Fast axonally transported proteins in regenerating goldfish optic nerve: effect of abolishing electrophysiological activity with TTX.

Overview

Blocking neural activity with intraocular tetrodotoxin (TTX) hinders regeneration of goldfish optic axons, and prevents the refinement of the retinotopic map that is formed in the optic tectum. The latter effect is not observed with TTX treatment confined to the first two weeks of regeneration, but is produced when the TTX treatment is delayed until after this time. In the present study, 2-dimensional gel electrophoresis was used to analyse the effects of two different schedules of TTX treatment (0-9 days or 14-32 days) on incorporation of [3H]proline into individual proteins conveyed by fast axonal transport in the optic nerve.

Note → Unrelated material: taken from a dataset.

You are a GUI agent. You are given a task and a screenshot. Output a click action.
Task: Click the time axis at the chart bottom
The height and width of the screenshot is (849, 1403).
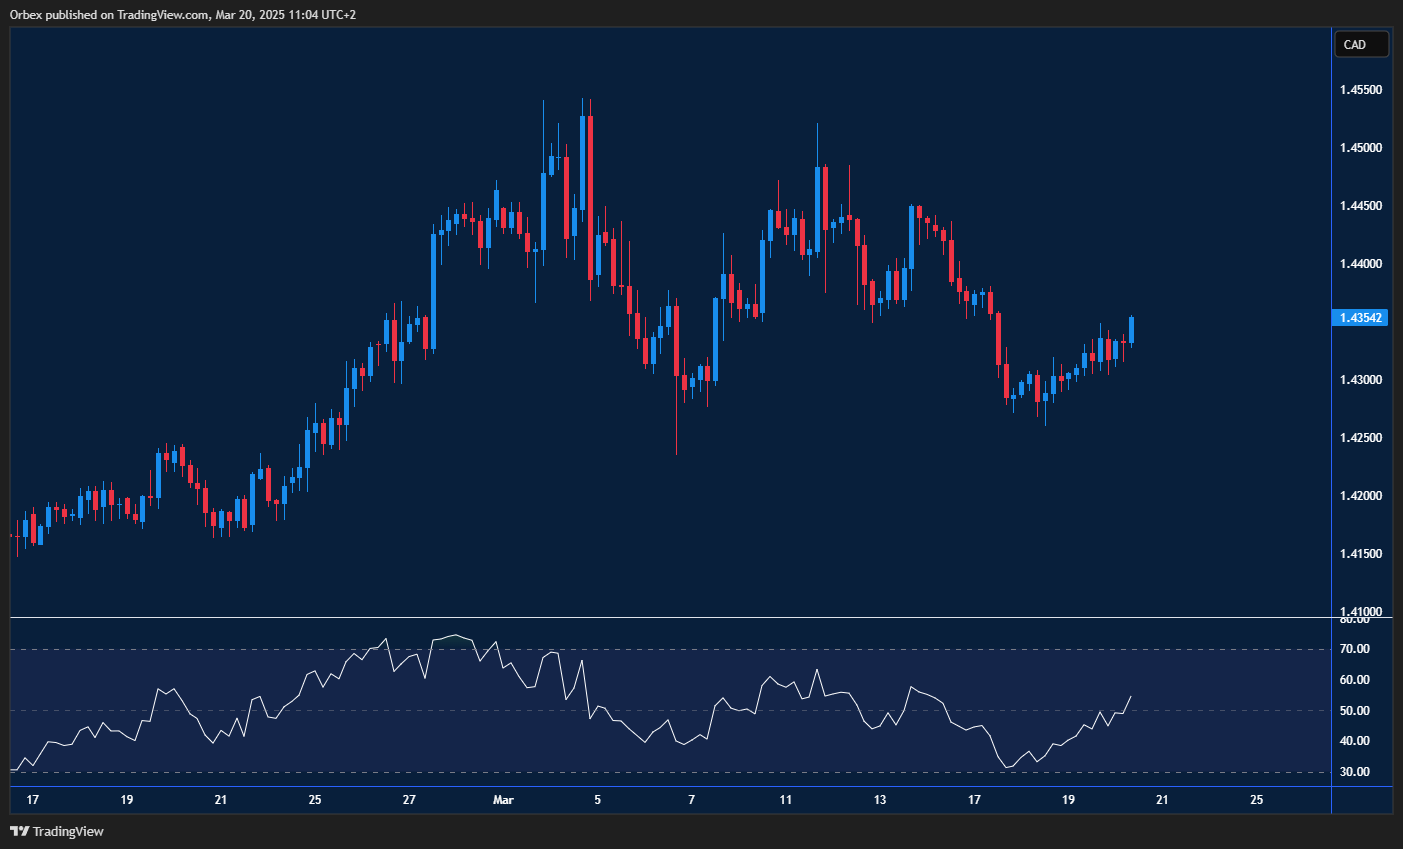(660, 800)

The labelling of many of these proteins was somewhat reduced by either schedule of TTX treatment, but a number of proteins showed a larger reduction as a result of the delayed treatment. These included some glycoproteins, as well as a protein of about 45 kDa and pI 4.5, which shows greatly increased synthesis during regeneration, and which is probably identical to the 'growth-associated protein' GAP-43. By contrast, cytoskeletal proteins (alpha- and beta-tubulin and actin) were unaffected by the delayed TTX treatment. It is possible that the differential effects of the early and delayed TTX treatments on various transported proteins may account for differences in the effect of these treatments on the retinotectal projection.